"Di setiap langkah, jangan ragu bahwa ada dukungan yang tak terlihat dari orang-orang di sekitarmu. Mereka adalah pilar yang memberimu kekuatan untuk terus maju."•••
Hari pertama di ruang kelas A dimulai dengan suasana yang menegangkan. Sejak pagi, Arunika itu sudah merasa gelisah, dan semua yang terjadi hari itu hanya memperburuk kecemasannya. Setelah memasuki gerbang sekolah, dia langsung menuju ke ruang kelas yang baru. Suasana pagi di koridor sekolah terlihat ramai dan penuh warna; namun, baginya, keramaian itu hanya menambah rasa cemas yang mengganggu.

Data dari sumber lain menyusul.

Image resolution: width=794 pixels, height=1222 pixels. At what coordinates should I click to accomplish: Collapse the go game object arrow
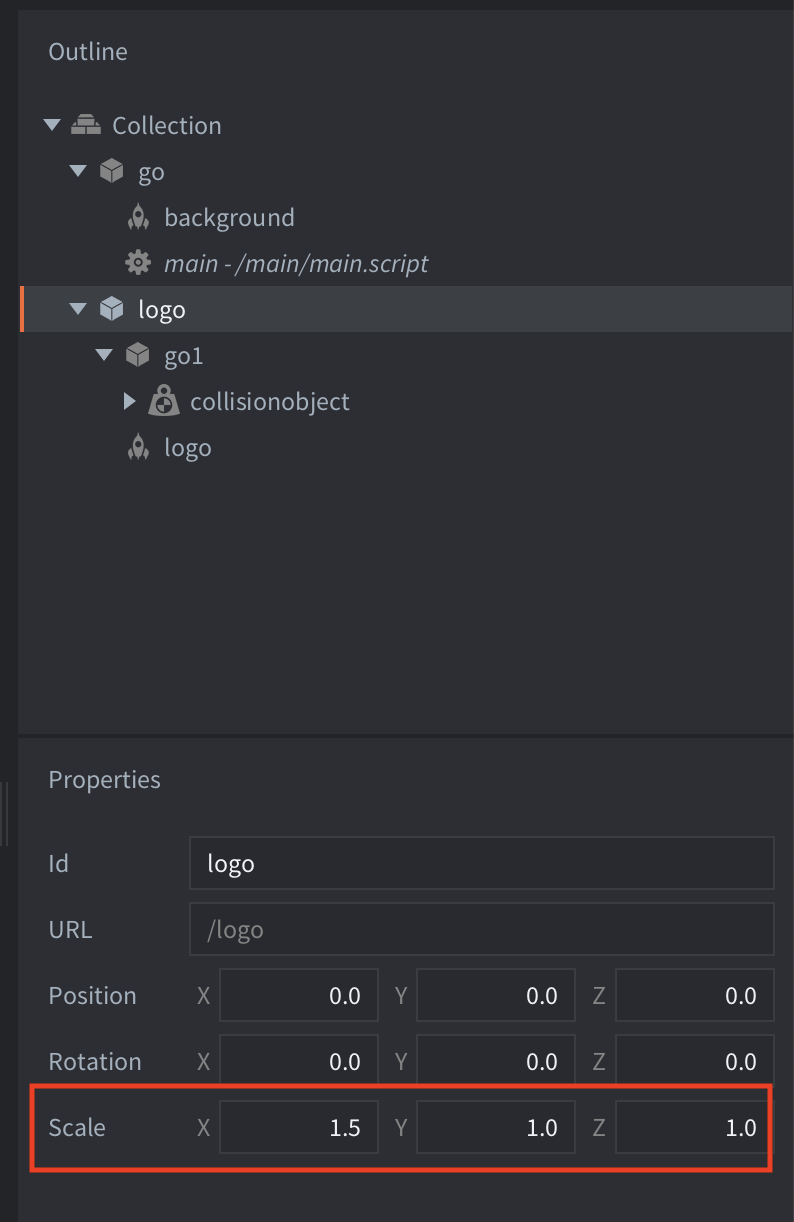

Langkahnya terasa berat saat melintasi koridor yang panjang menuju ruang kelas. Dia merasa seperti setiap langkah diukur dan diperhatikan oleh sekelilingnya. Ruang kelas A terletak di ujung koridor yang lebih tenang, jauh dari hiruk-pikuk siswa lain yang memenuhi ruang-ruang kelas di sekitar. Dengan hati-hati, dia membuka pintu kelas dan melangkah masuk.

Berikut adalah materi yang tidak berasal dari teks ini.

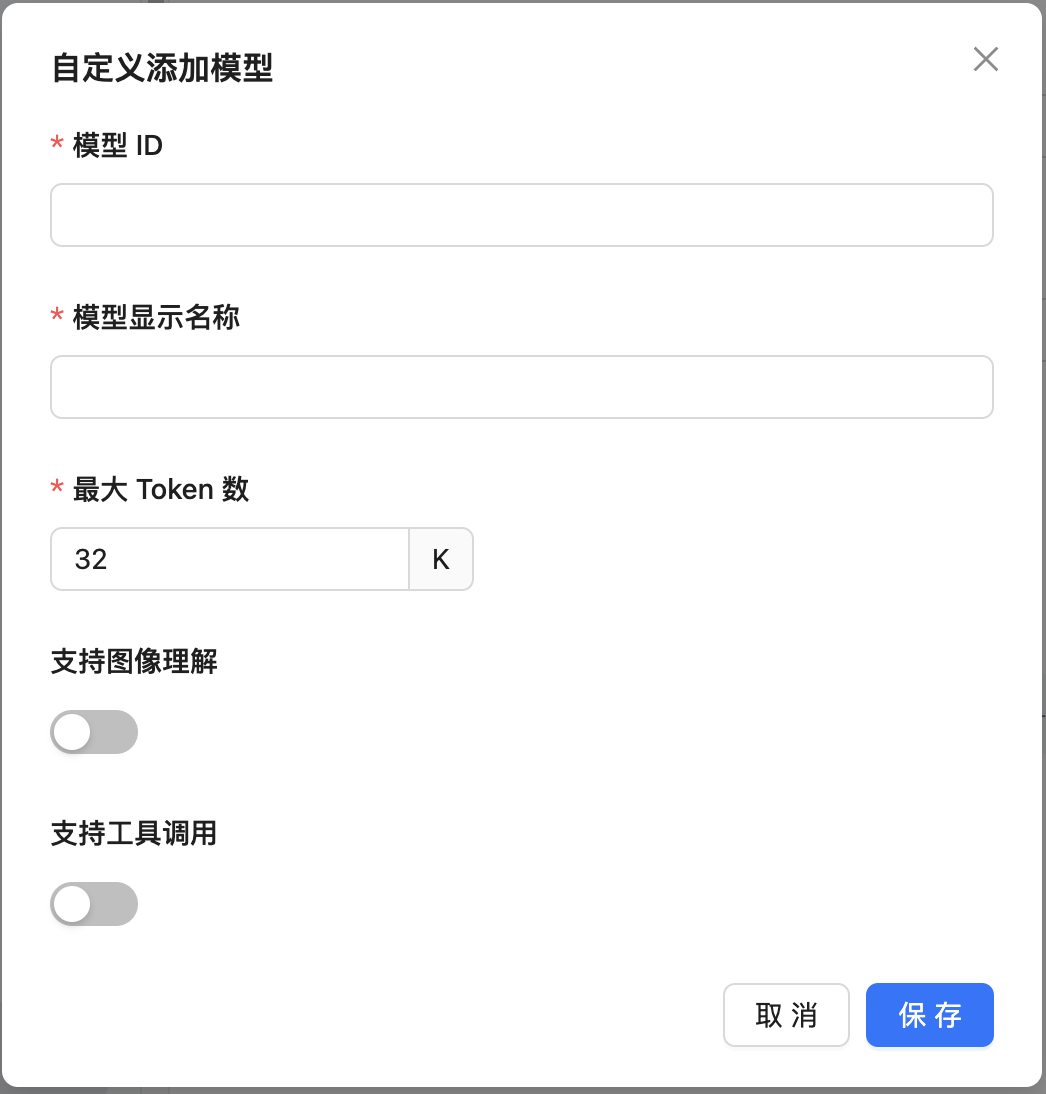Click the 支持图像理解 label text

coord(134,661)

Ruangan itu tampak sangat berbeda dibandingkan dengan ruang kelas sebelumnya. Dinding-dindingnya dipenuhi dengan poster-poster cerah dan dekorasi yang dirancang untuk membuat suasana belajar menjadi lebih menyenangkan. Meja-meja diatur dalam bentuk setengah lingkaran, seolah menunggu siswa-siswa baru untuk mengisi kursi-kursi yang tersedia.

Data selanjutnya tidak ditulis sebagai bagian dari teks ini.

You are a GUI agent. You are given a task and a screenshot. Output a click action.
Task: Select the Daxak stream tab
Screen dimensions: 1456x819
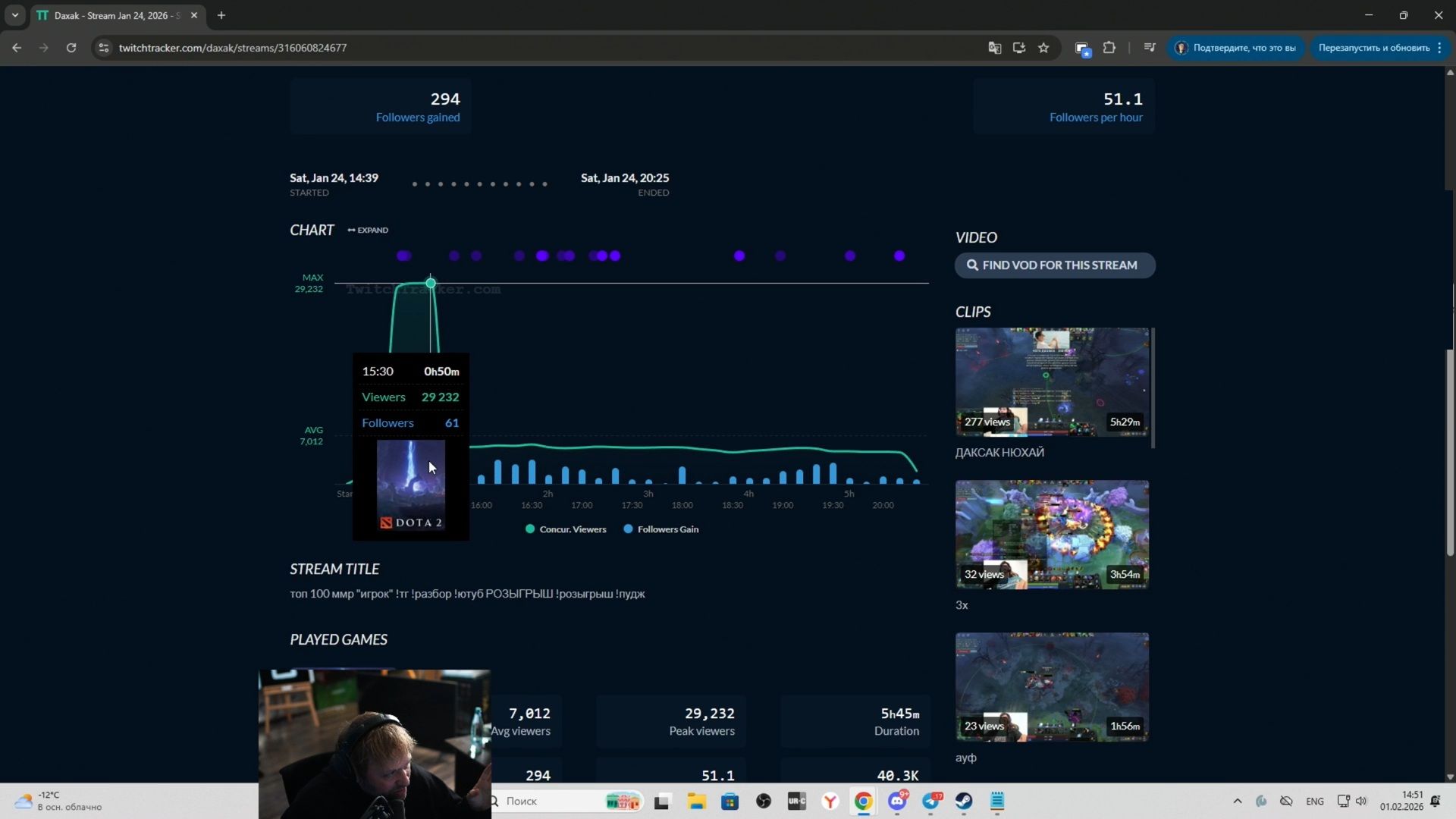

Dia melirik sekeliling ruangan dengan cepat. Mengamati setiap sudut, dari papan tulis yang terletak di depan hingga jendela yang membiarkan cahaya matahari pagi masuk dengan lembut. Tempat duduk sudah ditentukan, posisinya di dekat jendela. yang membuatnya merasa terjepit antara keramaian di luar dan kewajiban di dalam kelas.
Gadis itu memilih duduk di salah satu kursi yang terletak agak jauh dari siswa-siswa lain. Dia merasa sedikit lebih tenang di sudut ruangan itu, meskipun secara tidak langsung merasa terasing. Ketika teman-teman sekelasnya mulai masuk dan mengisi kursi-kursi di sekitarnya, Arunika hanya menatap lurus ke depan, berusaha untuk tidak menghiraukan obrolan ringan dan tawa mereka. Suara-suara ceria dari mereka membuat suasana hati semakin berat.
Bel berbunyi menandakan mulainya orientasi hari pertama. Seorang guru dengan penampilan santai dan ramah memasuki ruangan. "Selamat pagi, bagaimana kabarnya?"
"Sehat!!"
"Siap belajar?"
"Jangan dulu belajar bu, perkenalan diri dulu, trus kita main... kan sekarang hari pertama" cetuk seorang siswa
"Oo perkenalan diri dulu ya.. hmm benar juga hahaha" guru itu kemudian mengambil spidol di tasnya dan menulis di papan tulis INDAH HANSARALIA, 2-1-1997 Jakarta
"Nah anak anak, ini nama ibu, indah hansaralia, saya akan menjadi wali kelas kalian untuk tahun ini." ujarnya memperkenalkan diri dengan ramah.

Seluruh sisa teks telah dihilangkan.